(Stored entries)
^^^^^^^^
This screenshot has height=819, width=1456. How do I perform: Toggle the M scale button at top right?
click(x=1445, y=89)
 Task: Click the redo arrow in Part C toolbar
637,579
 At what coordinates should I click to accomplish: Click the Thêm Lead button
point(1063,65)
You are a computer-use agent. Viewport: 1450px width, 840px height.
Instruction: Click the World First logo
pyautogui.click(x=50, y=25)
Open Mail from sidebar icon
^^^^^^^^
Work order: Each record above has to be repeated word for word.

Written answer:
This screenshot has height=819, width=1456. How do I perform: Toggle the M scale button at top right?
click(x=1445, y=89)
 Task: Click the redo arrow in Part C toolbar
637,579
 At what coordinates should I click to accomplish: Click the Thêm Lead button
point(1063,65)
You are a computer-use agent. Viewport: 1450px width, 840px height.
Instruction: Click the World First logo
pyautogui.click(x=50, y=25)
Open Mail from sidebar icon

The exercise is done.